Тучин открыл дверь, подпихнул в пахнущий свежей побелкой коридор темным от влаги кедом собаку, тепло посмотрел на встречающую их Анну и, дурачась, послал ей воздушный поцелуй.
– Надо же… – хмыкнула она и, фукая на вертящегося возле ее голых ног Карабаса, спросила: – Как хоть на улице-то?
– Жуть! – сказал Тучин. – Обмороженных аж штабелями везут. А как там Степан Палыч? – Он подмигнул на заметно вздувшийся живот жены.
– Бодается. – Анна улыбнулась и поправила халат.
– Дай послушать, а?
– Беги, беги… – махнула рукой жена. – Ты же холодный.
– Тогда все. Я побежал… – И Тучин медленно, продолжая улыбчиво смотреть на Анну, закрыл перед собой дверь.
Он действительно бегал на рудник бегом. И не этой, сделавшейся вдруг модной, самодельной трусцой, а настоящим, мастерски поставленным, спортивным бегом. Его организм, тело, подсушенное и мускулистое для тридцати девяти лет, каждое утро, прямо с самого пробуждения, уже просили и требовали от Тучина глубоко прогревающей, очистительной нагрузки. Потребность в длительном, разумно размеренном беге – движении сохранилась в нем с давних студенческих лет, когда он, двадцатилетний будущий горняк Паша Тучин, был популярным рекордсменом Ленинграда по легкой атлетике.

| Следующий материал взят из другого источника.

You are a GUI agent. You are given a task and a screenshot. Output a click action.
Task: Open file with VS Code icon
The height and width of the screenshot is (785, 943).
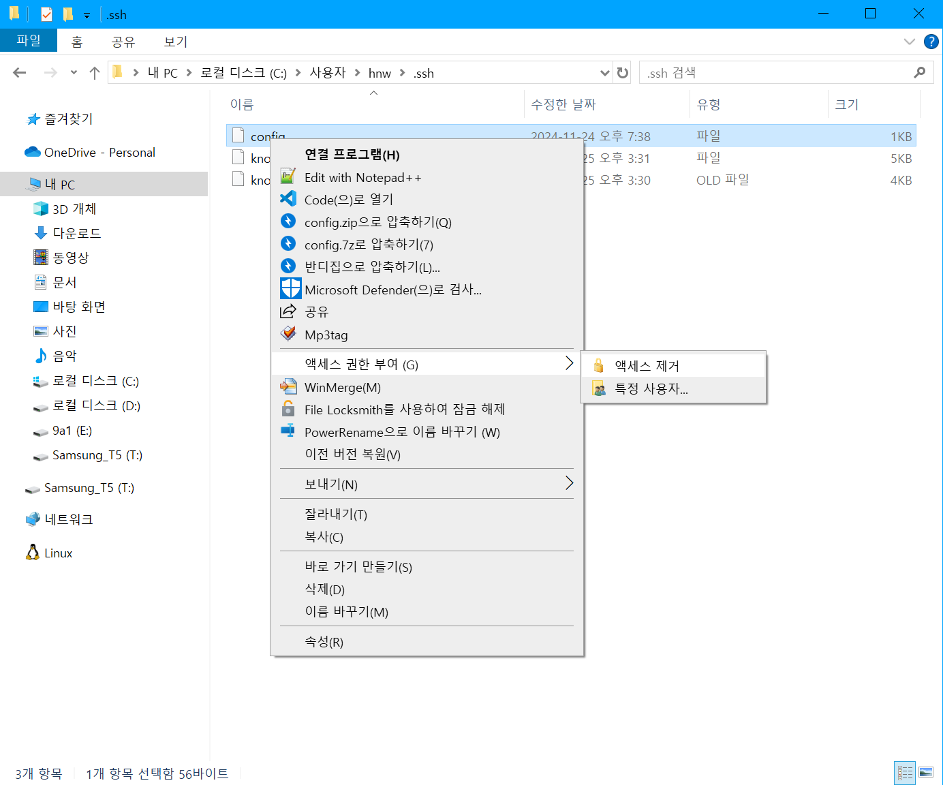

Несколько лет назад, приехав в Ленинград по служебной командировке, Павел Степанович побывал в родном горном институте, консультируясь на его кафедрах по специальным, связанным с рудничной технологией, вопросам, а уже уходя из института, столкнулся на лестничном переходе со своим бывшим тренером. Оба сильно обрадовались друг другу, и тренер рассказал Тучину, что его рекорд института в беге на пять тысяч метров побили совсем недавно, да и то на чуть-чуть.
Эта неожиданная информация искренне тронула Павла Степановича. Он даже почувствовал тогда, как невольно завлажнели его глаза.
Тучин по-настоящему понимал и любил спорт. Всякий. Во всех его видах. Увлеченно следил за ним, азартно «болел», умея зримо отгадывать за скупыми строчками спортивных отчетов моменты истинного драматизма. Он не понимал людей, не понимающих спорта, и с куда большей симпатией относился к тем, кто его понимал.
Спорт и бег приносили Тучину радость, удивительные ощущения уверенности, бодрости и раскрепощения.
Сменялись постепенно должности, занимаемые Тучиным на комбинате: он был и сменным мастером, и начальником горных участков в подземке, рядовым инженером в разных отделах управления, главным инженером Верхнего рудника, и соответственно – в связи с этими его перемещениями по служебной лестнице – изменялись маршруты, которыми он пробегал каждое утро, в любую погоду свои неизменные десять километров.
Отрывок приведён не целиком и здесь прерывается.